I believe this is an autoupdate check, but it is still leaking an "editor launched" telemetry event inadvertently. It should perform autoupdate checks only once per week or, ideally, month, at a randomized time after launch that is at least 1 hour. (Ideally, it'd launch a consent dialog for autoupdate checks at all.)
To Reproduce
Expected behavior
No telemetry is sent.
Screenshots

Desktop (please complete the following information):
This is a fair observation. Since we don't have any control over "when" the auto-update check is made, perhaps the best step forward is to disable auto-updates by default and let users know in the README that they can change that setting to their preference if they would like VSCodium to autoupdate.
What do you think about this approach @sneak ?
Another idea is to leave in the feature but include a note in https://github.com/VSCodium/vscodium/blob/master/DOCS.md#getting-all-the-telemetry-out where other "information leaks" are mentioned.
I think that disabling autoupdate is preferable. If a user installs via brew/caskroom or a distro package manager (which is probable in most cases), then updating is handled automatically by their package manager.
The marketplace and other stuff absolutely require network requests for functionality to work; that's a horse of a different color. The editor works perfectly fine forever if the autoupdate check is disabled, users will suffer no ill effects from it being disabled.
Another option would be to remind the user after a period of time (weeks, months) to trigger a manual update check.
Hi @sneak !
We're still losers in that game, but still need trying.
My testbed is a separate computer, running Manjaro, with VSCodium built from source.
Settings(search for "update"):
And tcpdump -i any running.
So, I see no noise at startup, but still need more tries.
I still insist on an idea to get some totally silent settings defaults...
@sneak , please keep monitoring with tcpdump, wireshark, or whatever you've got.
@sneak
Noway.
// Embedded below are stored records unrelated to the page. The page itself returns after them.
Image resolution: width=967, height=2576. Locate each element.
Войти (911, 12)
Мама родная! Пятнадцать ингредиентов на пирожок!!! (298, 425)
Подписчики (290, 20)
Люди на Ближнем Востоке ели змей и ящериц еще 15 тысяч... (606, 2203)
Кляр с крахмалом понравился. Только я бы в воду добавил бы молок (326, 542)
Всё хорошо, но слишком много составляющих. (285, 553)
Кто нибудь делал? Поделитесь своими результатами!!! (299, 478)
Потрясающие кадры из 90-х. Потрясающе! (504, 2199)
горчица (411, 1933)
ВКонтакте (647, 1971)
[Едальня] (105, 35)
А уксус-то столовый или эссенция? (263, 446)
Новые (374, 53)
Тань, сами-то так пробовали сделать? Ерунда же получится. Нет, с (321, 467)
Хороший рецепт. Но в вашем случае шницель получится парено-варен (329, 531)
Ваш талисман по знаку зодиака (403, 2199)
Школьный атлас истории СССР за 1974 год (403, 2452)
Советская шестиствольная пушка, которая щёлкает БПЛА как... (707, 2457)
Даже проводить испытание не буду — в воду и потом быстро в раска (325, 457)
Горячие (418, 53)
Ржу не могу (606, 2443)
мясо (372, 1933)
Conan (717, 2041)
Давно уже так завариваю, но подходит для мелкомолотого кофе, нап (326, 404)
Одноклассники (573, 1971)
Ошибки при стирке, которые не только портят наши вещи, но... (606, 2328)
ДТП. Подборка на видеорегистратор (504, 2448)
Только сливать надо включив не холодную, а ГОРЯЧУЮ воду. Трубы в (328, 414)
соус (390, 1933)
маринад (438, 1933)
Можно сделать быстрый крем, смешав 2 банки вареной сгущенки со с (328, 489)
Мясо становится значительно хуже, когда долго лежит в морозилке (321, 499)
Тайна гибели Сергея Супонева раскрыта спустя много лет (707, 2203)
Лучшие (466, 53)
An empty VSCodium looks silent, but as I add a directory - it just spams networking with: bc.googleusercontent.com. Probably necrosoft really needs to know everything we're doing in VSCodium.
@sneak , please check this config.json if it helps you: https://github.com/VSCodium/vscodium/issues/407#issuecomment-678683617
Applications restarts and new folder additions are pretty silent.
Most helpful comment
I think that disabling autoupdate is preferable. If a user installs via brew/caskroom or a distro package manager (which is probable in most cases), then updating is handled automatically by their package manager.
The marketplace and other stuff absolutely require network requests for functionality to work; that's a horse of a different color. The editor works perfectly fine forever if the autoupdate check is disabled, users will suffer no ill effects from it being disabled.